— START —

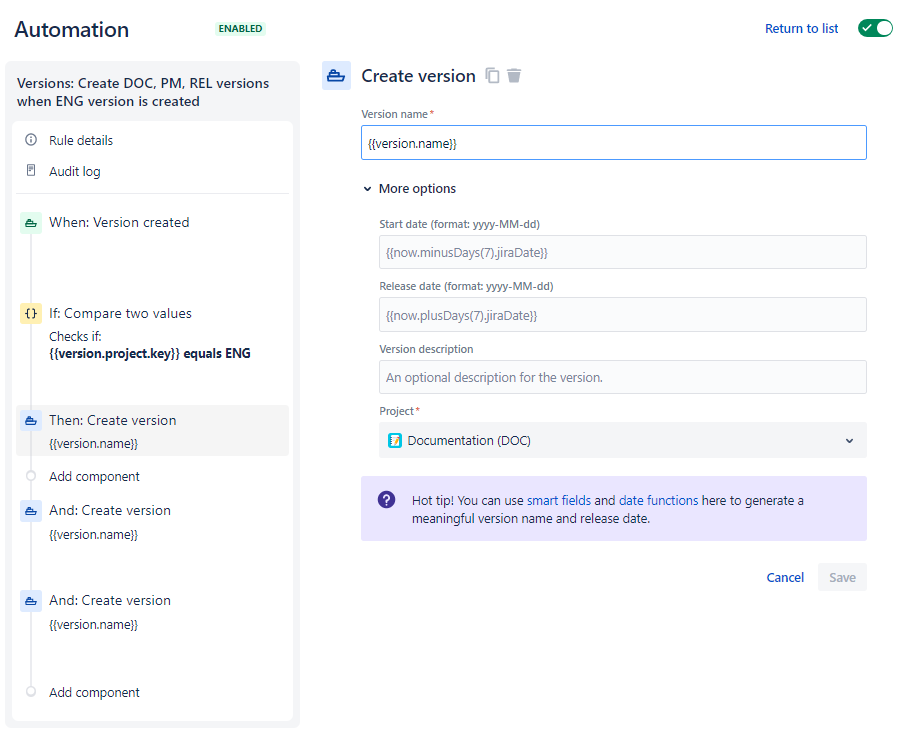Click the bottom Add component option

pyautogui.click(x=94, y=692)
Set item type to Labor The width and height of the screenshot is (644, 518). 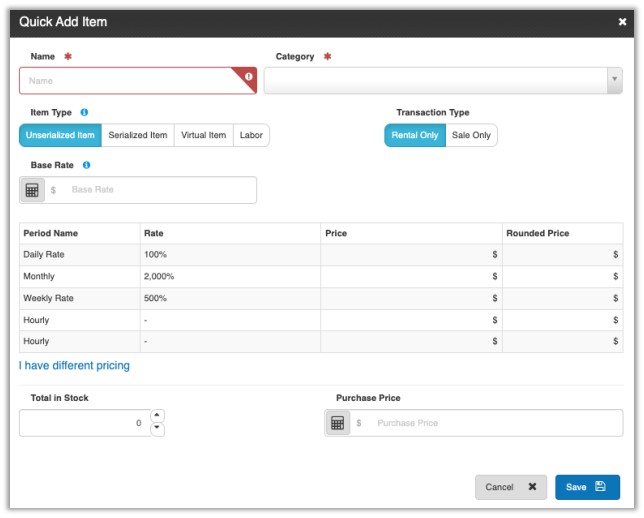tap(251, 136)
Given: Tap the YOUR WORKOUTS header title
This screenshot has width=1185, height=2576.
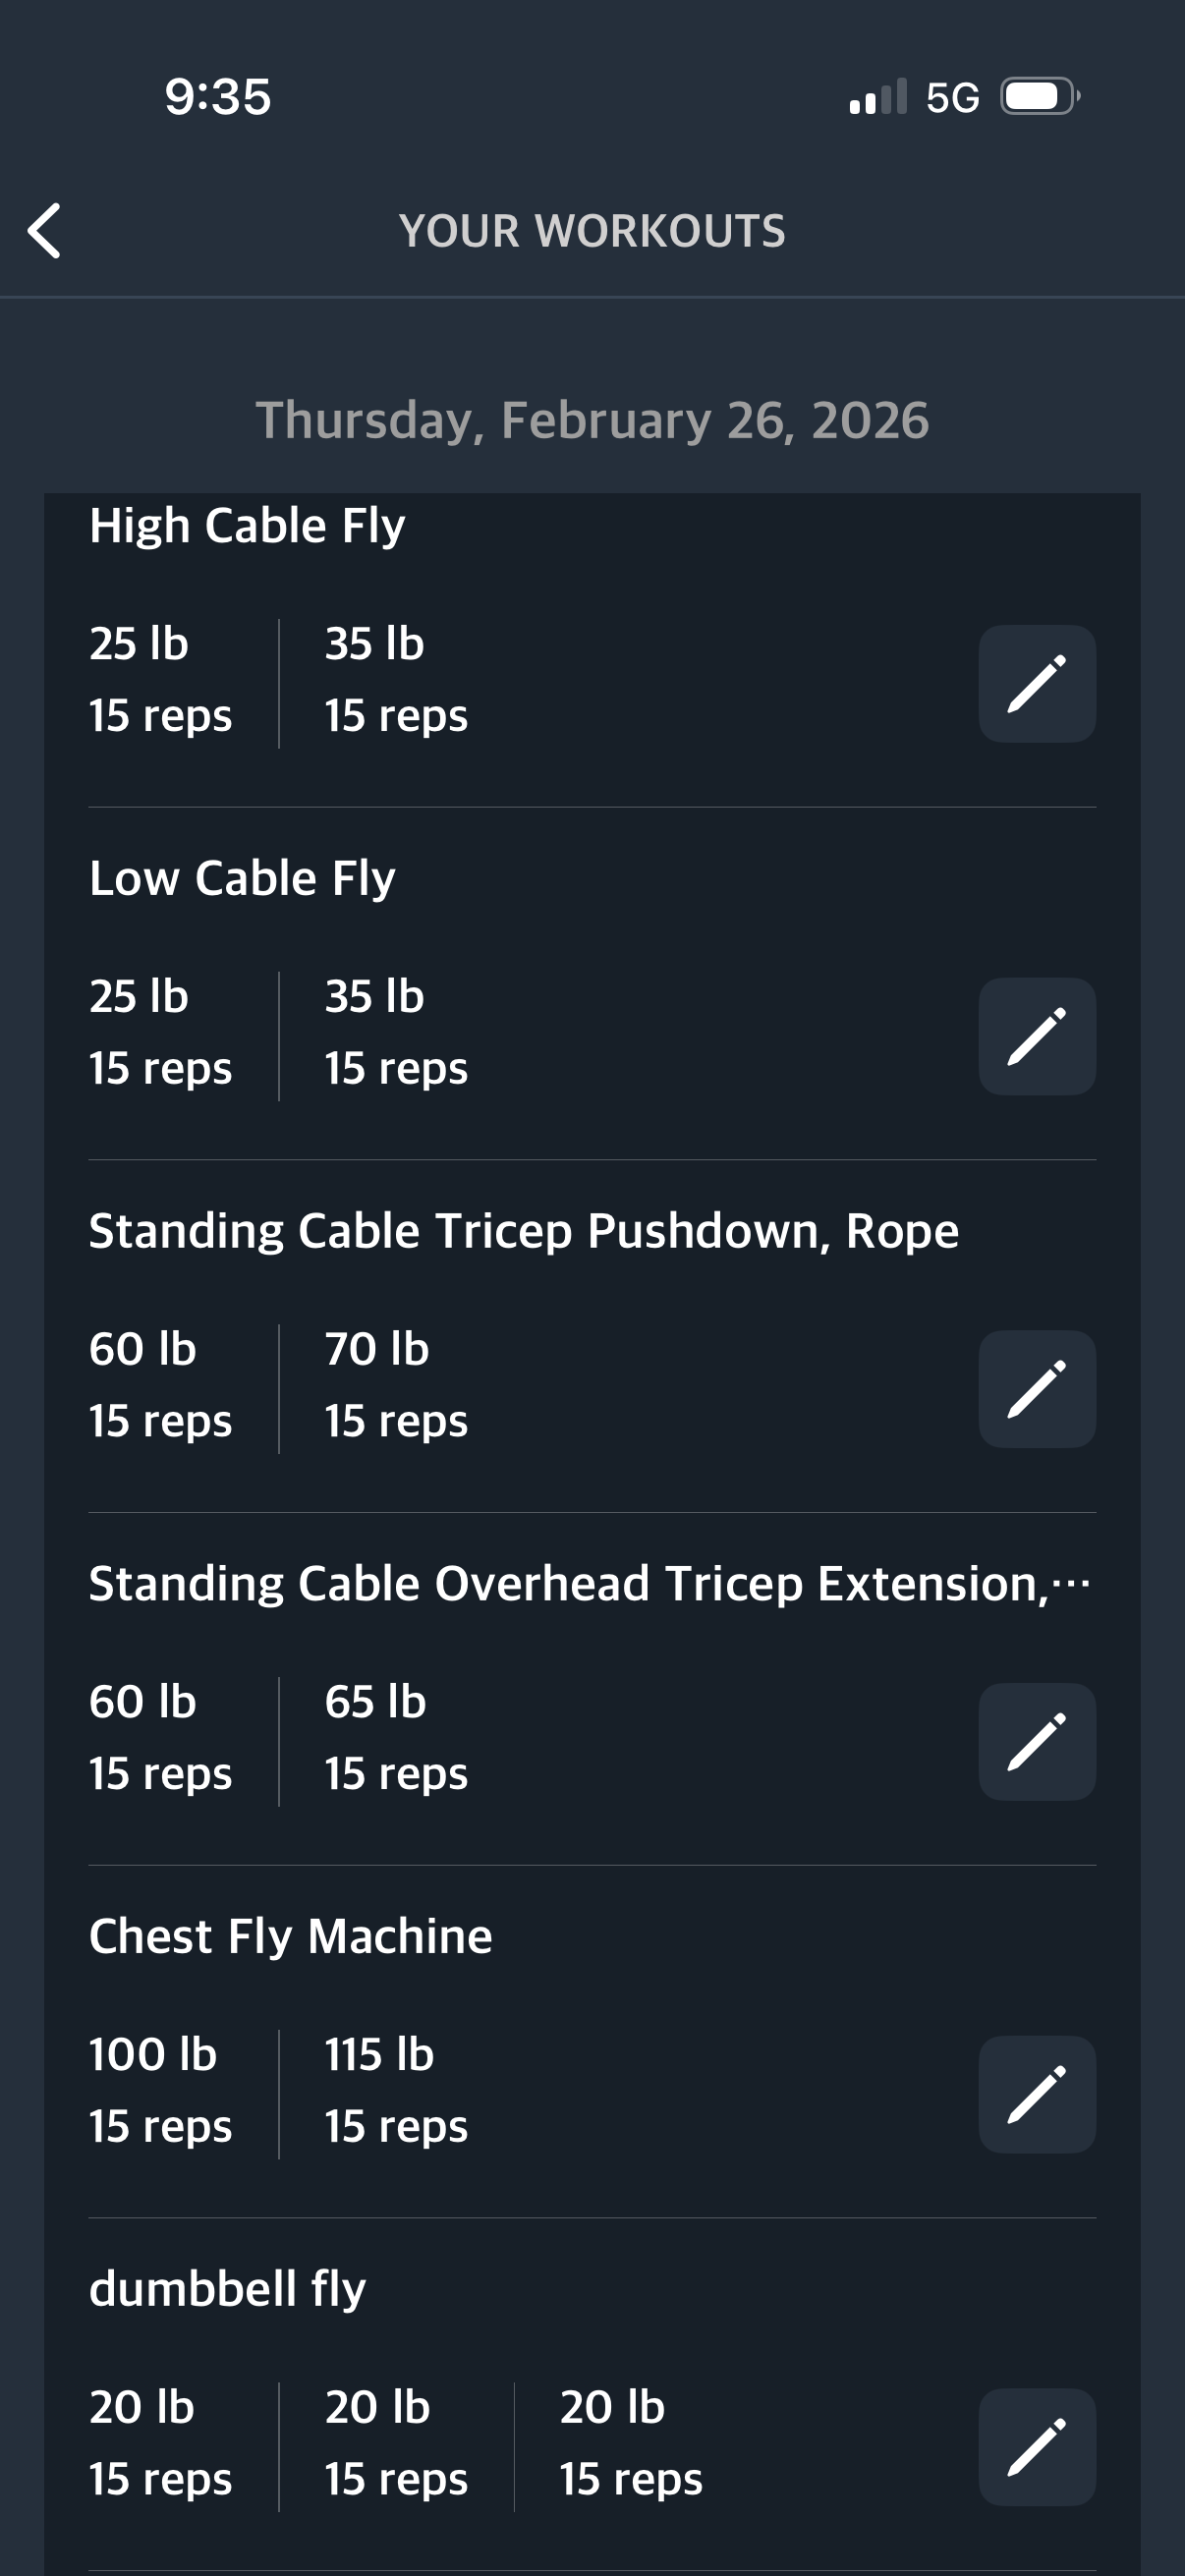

— END —
— START —

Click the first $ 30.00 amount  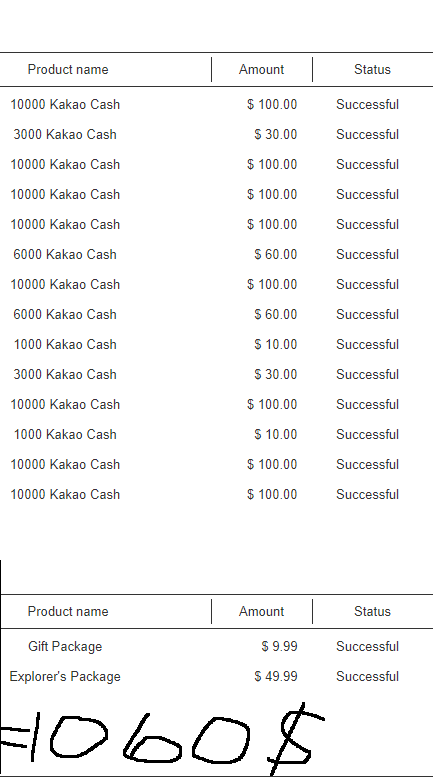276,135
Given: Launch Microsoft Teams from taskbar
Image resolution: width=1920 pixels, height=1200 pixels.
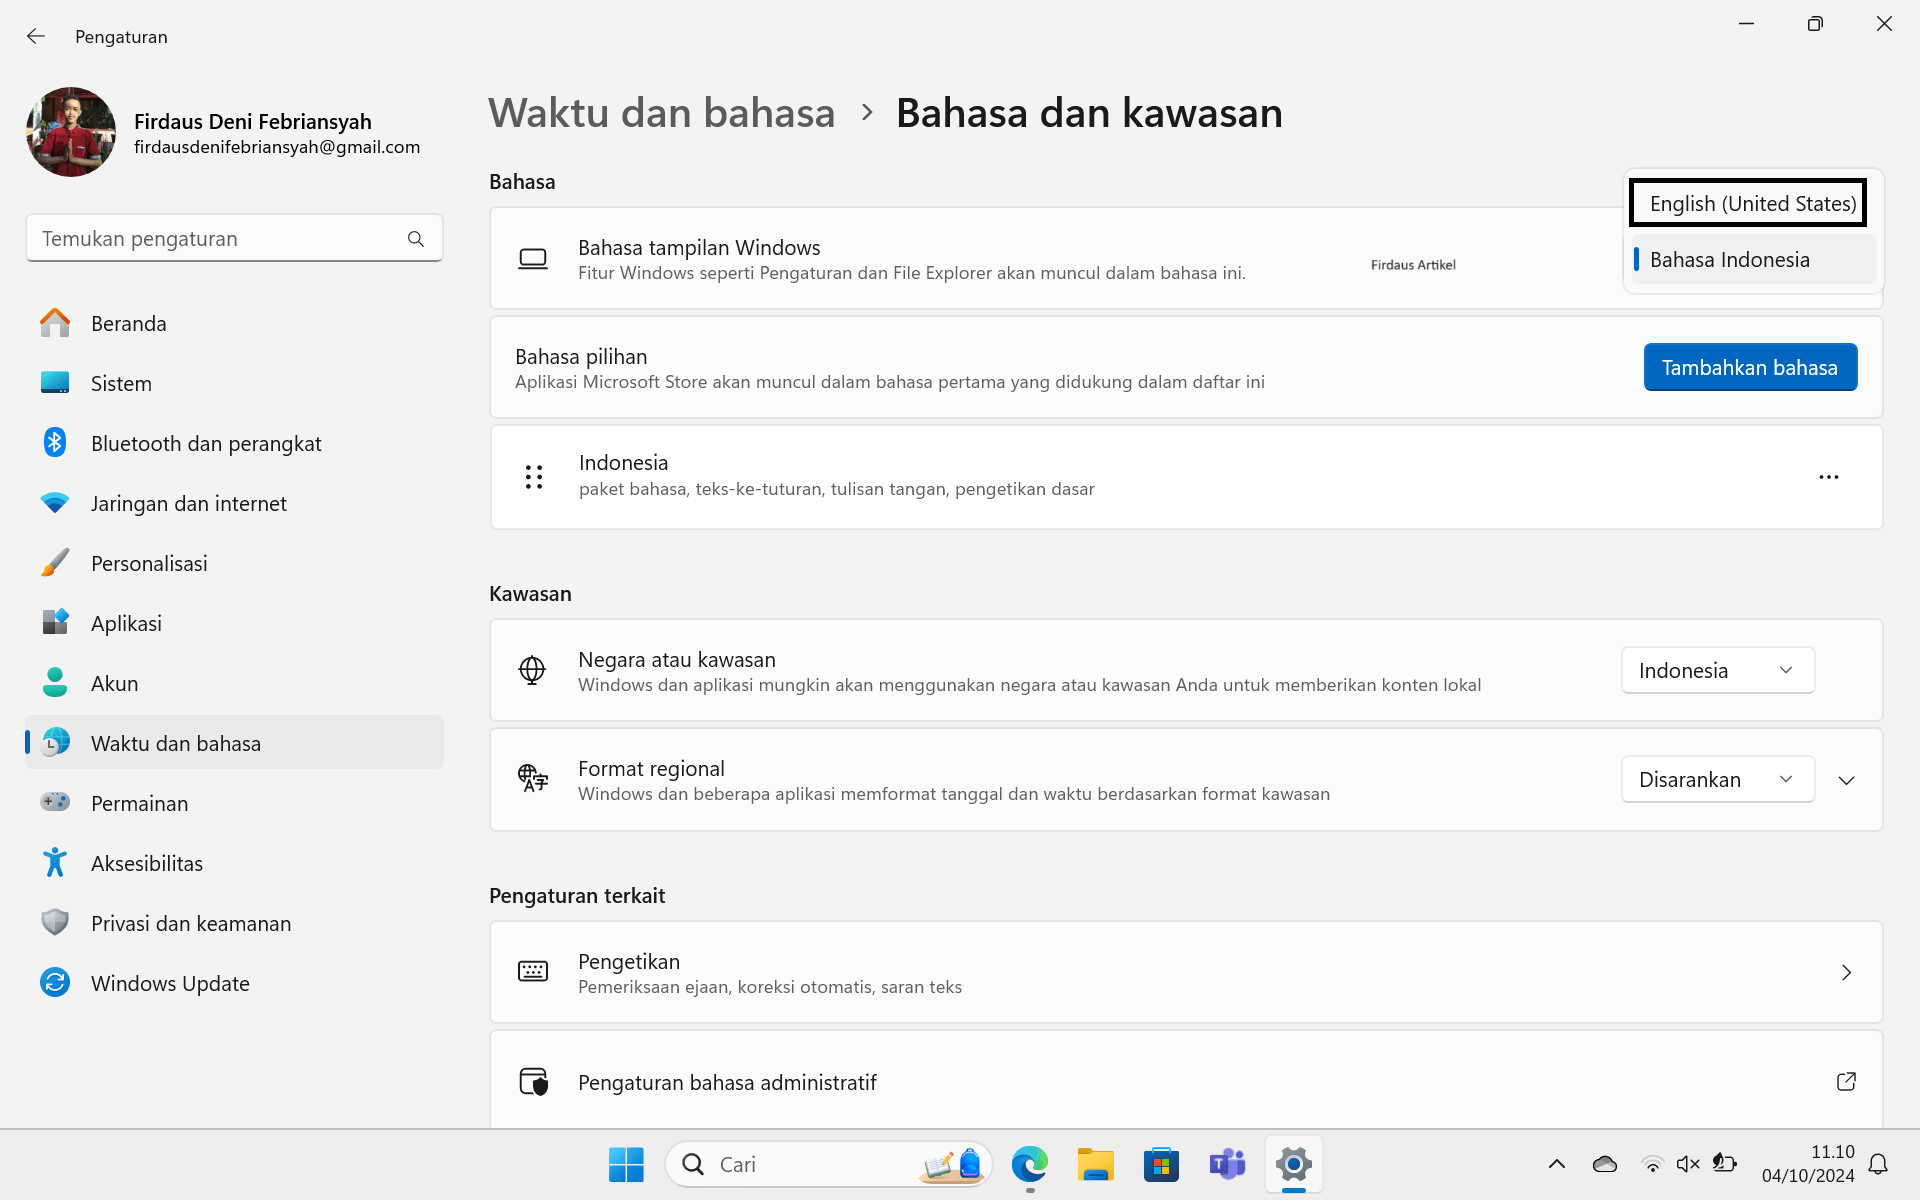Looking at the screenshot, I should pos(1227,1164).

— END —

[Objective]
Rewrite the items from the line with "Given: Launch Microsoft Teams from taskbar" to the line with "Looking at the", swapping "taskbar" for "Start menu" and keeping everything else the same. Leave the pictures out of your answer.

[The completed task]
Given: Launch Microsoft Teams from Start menu
Image resolution: width=1920 pixels, height=1200 pixels.
Looking at the screenshot, I should pos(1227,1164).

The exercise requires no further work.